Seyyid Hüseyin Nasr Yolcu Dergisi’nde

Uzun bir aradan sonra 101. sayısı ile tekrar aramızda Yolcu Dergisi. Yenilenen yüzü ve varlığını hissettiren duruşuyla Yolcu; beklediğimize değdi denecek bir sayı hazırlamış. Yolcu’ya nice 100. sayılar diliyorum.

Derginin klâsikleşen söyleşilerinin bu sayıdaki konuğu Seyyid Hüseyin Nasr. Sorular; Ömer İdris Akdin’den.Yolcu Dergisi için özel olarak hazırlanan söyleşide Nasr; İslam düşüncesi, gelenek, İslam şehirleri gibi birçok soruya cevap veriyor.

“Öncelikle İslami düşünce geleneğinden bahsetmek mümkündür. İkincisi, gelenek, yalnızca 1000 yıl kadar öncesinden kalma şeyler değildir. İşin içinde olan fikirlerdir. İslami entelektüel gelenek, formüle edildiği zamana göre değil, İslâmî vahiy ile İslam hakikatine göre belirlenir. Evet, İbn-i Sina 1000 yıl önce yaşadı, 100 yıl önce yaşamadı. Farabi 1100 yıl önce yaşadı. Ve en büyük bilim adamlarından biri olan Şirazi 800 yıl önce yaşadı. Onları İslami kılan, yaşadıkları zaman değil, işledikleri fikirler, içerik ve dünya görüşleridir. Evren görüşünün bütünlüğü, İslami dünya görüşü tarafından belirlendi ve zamana bağlı değildi. Dolayısıyla İslami bir entelektüel gelenek hakkında düşünmek sadece mümkün değil, aynı zamanda gereklidir de. Bunlardan bazıları eski olsa bile. Ama İslam bu unsuru Hindistan'dan, Yunanistan'dan, eski Farsçadan vs. ödünç almıştır. Mesela önümde oturuyorsunuz. Farklı bir insansınız. Ama yüzünüzün derisindeki tüm bu unsurlar, yediğiniz yiyecekler sayesinde vücudunuz tarafından oluşturuldu, bir kısmı İstanbul'a gelen Hollanda peynirinden. Yani cildinizde bir rolü var. İkisinin karıştırılmaması gerekir. Yaşayan medeniyet, yaşayan bir beden gibidir. Evet, dışarıdan bir şeyler alır ama bunları kendiyle bütünleştirir ve bütünleştirmedikleri vücuttan çıkar.”

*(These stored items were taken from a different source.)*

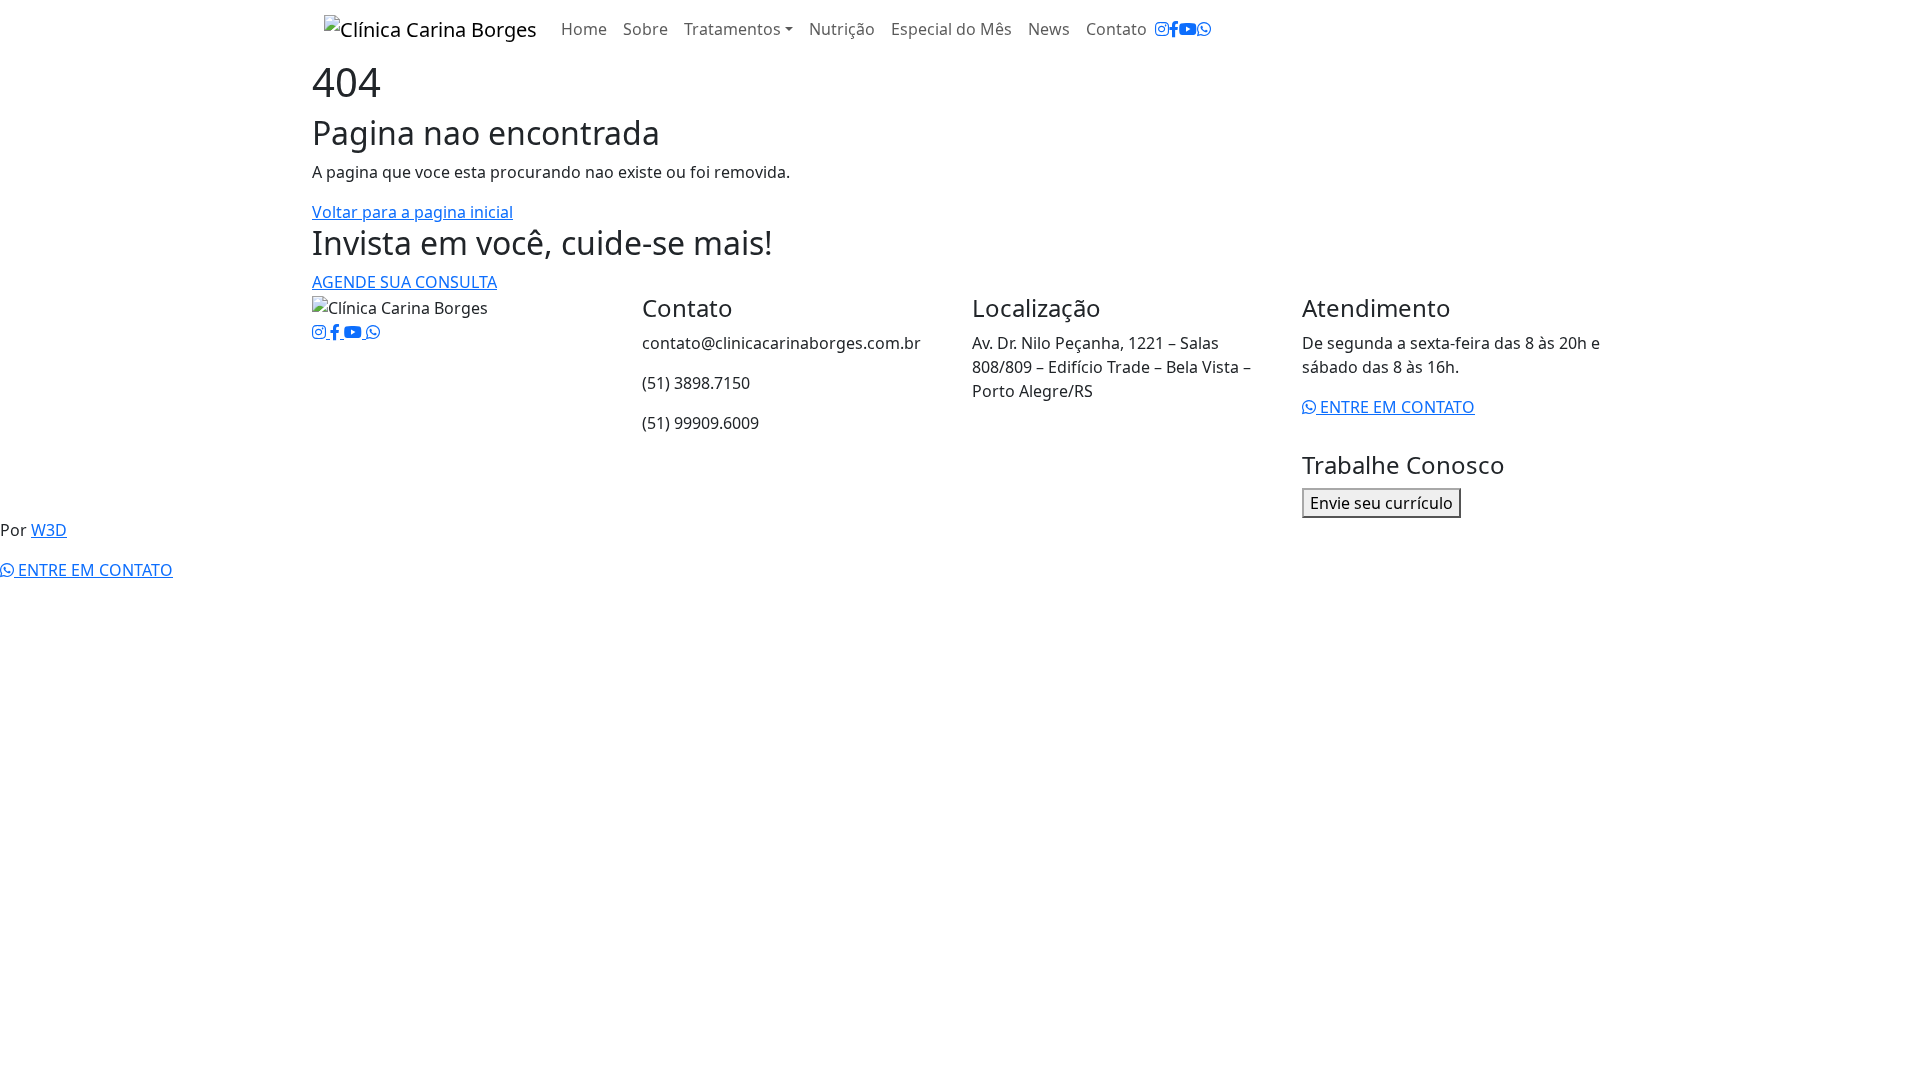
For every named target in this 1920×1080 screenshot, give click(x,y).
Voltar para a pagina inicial (412, 212)
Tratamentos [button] (732, 29)
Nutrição (842, 29)
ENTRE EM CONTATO (1395, 407)
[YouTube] (1188, 29)
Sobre (645, 29)
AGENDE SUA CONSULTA (404, 282)
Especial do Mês (951, 29)
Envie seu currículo (1381, 503)
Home (584, 29)
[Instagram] (1162, 29)
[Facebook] (1174, 29)
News (1049, 29)
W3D (49, 530)
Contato (1116, 29)
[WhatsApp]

“Kendi ülkenizden kaç Türk İstanbul'u iyi tanıyor? Batı'yı tanımamız gerekmediğini söylemiyorum. Batıyı iyi tanımalıyız. On yıllar boyunca elimden geldiğince Batı felsefesi, bilimi, edebiyatı, şiiri okudum. Bir Müslüman olarak Batı üniversitelerinde Batı düşüncelerini öğrettim. Ancak bu, Batı'nın öğretileri tarafından yutulduğum anlamına gelmez. Onlara İslami bir düşünürün bakış açısından bakmaya çalıştım. Sonra kendimi yenilemeye çalıştım ve düşündüm. İslam dünyasına ekmek ve sudan daha çok ihtiyacımız var. Anahtar kelime düşünmektir. Sadece Kur’an'ı etkileyici bir şekilde tilavet etmek değil.”